Textauszug:
<<<<
Online-Sucht: Ist verminderte Selbstkontrolle Folge oder Ursache?

23.5.2022

Vergnügen und Sucht stehen in einem engen Zusammenhang miteinander. Mit der Frage, wo genau der Übergang zwischen einer nützlichen Verwendung und einer suchtartigen Verwendung ist, hat sich ein Kognitionspsychologe aus Duisburg auseinandergesetzt.

Weltweit leiden bis zu 3% der Jugendlichen und jungen Erwachsenen unter Computerspielsucht, rund 7% der Allgemeinbevölkerung wendet sich immer wieder suchtartig verschiedenen Internetanwendungen zu. „Weil wir Menschen insgesamt immer häufiger online sind, ist es wichtig, nachzuvollziehen, wann eine bereichernde Nutzung zu einer problematischen wird“, stellt der Kognitionspsychologe Prof. Dr. Matthias Brand von der Universität Duisburg-Essen (UDE) in einem Beitrag in der aktuellen Ausgabe von „Science“ fest, bei dem er die Ähnlichkeit zwischen problematischem Internetgebrauch und anderen Süchten vergleicht.

Beim tage- und nächtelangen Gaming vergessen viele sogar das Essen und Trinken und nehmen kaum noch Kontakt zu ihrer Außenwelt auf. „Die problematische Nutzung des Internets bietet Vergnügen und hilft dabei, Stress und negative Stimmungen abzubauen. Hier lassen sich Parallelen zu anderen Suchtmitteln ziehen: Auch sie wirken sich auf das Belohnungssystem des Gehirns aus“, so Brand.
>>>>
Angezeigte Informationen:
<<<<
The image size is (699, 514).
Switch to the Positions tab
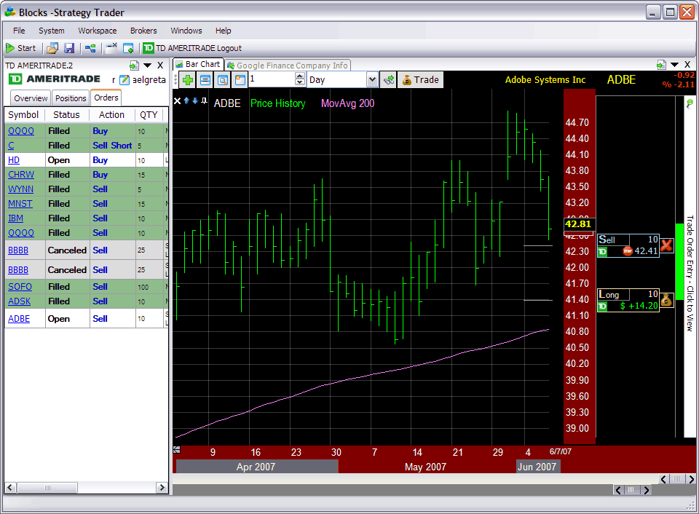click(x=71, y=98)
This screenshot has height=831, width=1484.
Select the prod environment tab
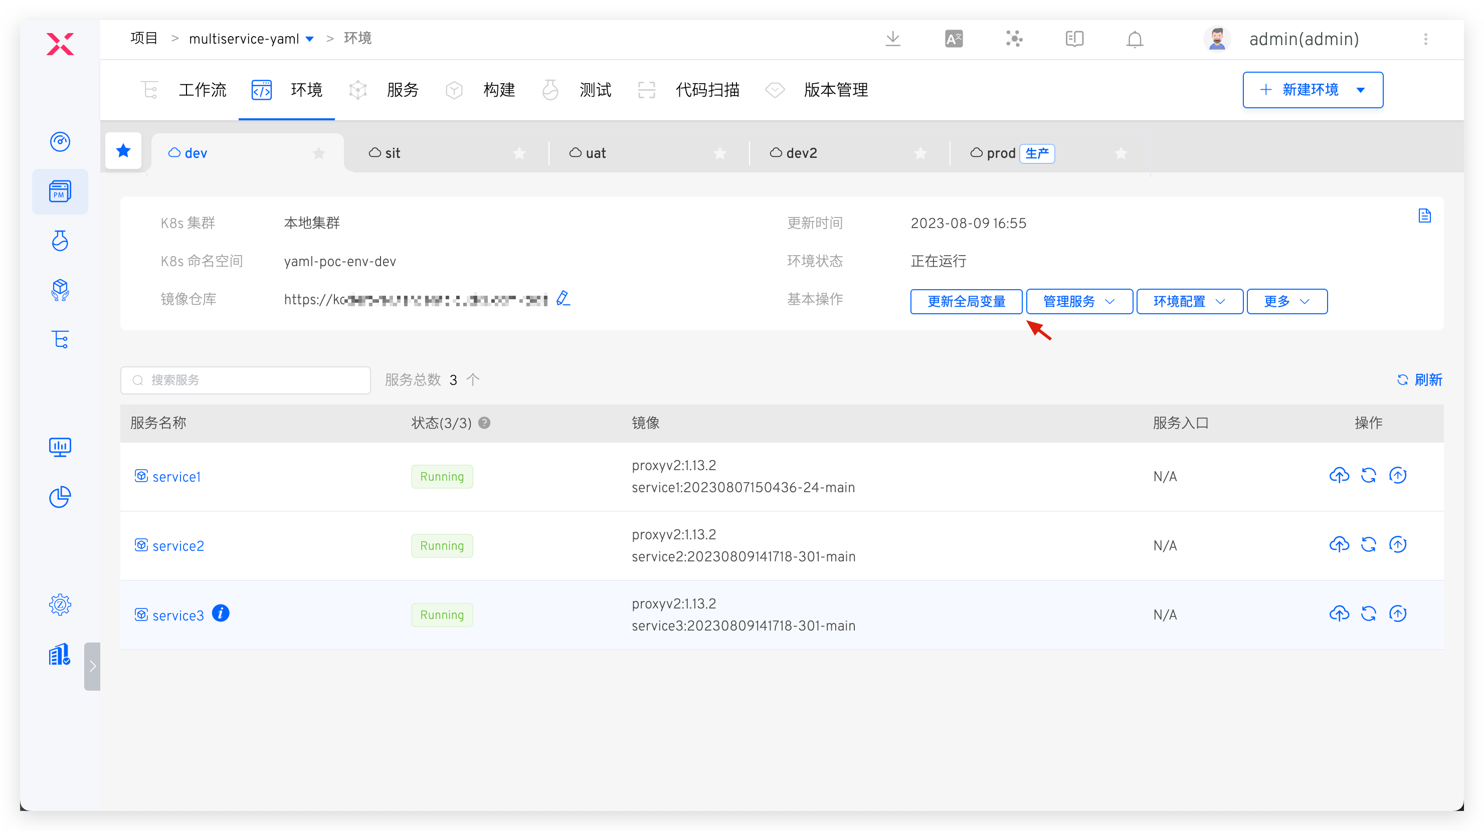point(1000,153)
>>>>
Ziel der Aufgabe: Schreiben Sie den Textauszug über Online-Sucht vollständig und ohne jede Änderung ab. Die Einträge werden hier nicht gebraucht.

Ausgearbeitete Lösung:
Online-Sucht: Ist verminderte Selbstkontrolle Folge oder Ursache?

23.5.2022

Vergnügen und Sucht stehen in einem engen Zusammenhang miteinander. Mit der Frage, wo genau der Übergang zwischen einer nützlichen Verwendung und einer suchtartigen Verwendung ist, hat sich ein Kognitionspsychologe aus Duisburg auseinandergesetzt.

Weltweit leiden bis zu 3% der Jugendlichen und jungen Erwachsenen unter Computerspielsucht, rund 7% der Allgemeinbevölkerung wendet sich immer wieder suchtartig verschiedenen Internetanwendungen zu. „Weil wir Menschen insgesamt immer häufiger online sind, ist es wichtig, nachzuvollziehen, wann eine bereichernde Nutzung zu einer problematischen wird“, stellt der Kognitionspsychologe Prof. Dr. Matthias Brand von der Universität Duisburg-Essen (UDE) in einem Beitrag in der aktuellen Ausgabe von „Science“ fest, bei dem er die Ähnlichkeit zwischen problematischem Internetgebrauch und anderen Süchten vergleicht.

Beim tage- und nächtelangen Gaming vergessen viele sogar das Essen und Trinken und nehmen kaum noch Kontakt zu ihrer Außenwelt auf. „Die problematische Nutzung des Internets bietet Vergnügen und hilft dabei, Stress und negative Stimmungen abzubauen. Hier lassen sich Parallelen zu anderen Suchtmitteln ziehen: Auch sie wirken sich auf das Belohnungssystem des Gehirns aus“, so Brand.